There are downsides too, and I'll spend even more time on these:
It's a new model. The alphabet soup is too crazy already. There are others too, like CPL (Cost Per Lead) and CPS (Cost Per Sale). So now marketers have to learn another?
Look at the publisher or vendor side too - they now have to sell yet another pricing plan? Then again, some publishers like VideoEgg have used Cost Per Engagement pricing to differentiate themselves. Could some differentiate themselves by promoting CPSA?
There are too many letters. Come on, at least simplify it to three letters so it stands a chance. Though you could argue that to stand out, maybe the four-letter version will differentiate it.
It's vague. A social action can mean so many different things. Just looking at Facebook alone, can you really say that the same pricing structure can be used to cover everything from the number of fans accumulated to the number of virtual gifts sent? Then again, CPM covers everything from an impression on a portal's homepage to an impression that's highly contextually relevant on a blog. Similarly, CPC is used for search and contextual marketing, two very different approaches.
There are already even more specific social metrics, such as CPI -- a Cost Per Install model for widgets. CPSA doesn't account for enough of the intricacies of social media that are already being addressed directly.

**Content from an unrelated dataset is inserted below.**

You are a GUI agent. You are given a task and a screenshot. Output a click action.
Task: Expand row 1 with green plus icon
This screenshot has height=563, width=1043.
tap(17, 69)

What's a social action worth anyway? The further anyone veers from reach and sales, the harder it's going to be to tie this into marketers' traditional metrics.
I'll leave it to you now: is CPSA needed? Are some already using a version of it? Is this latest version of alphabet soup past its expiration date? Share your thoughts in the comments to address CPSA the way it should be: socially.
Maybe the challenge will be to scale the model?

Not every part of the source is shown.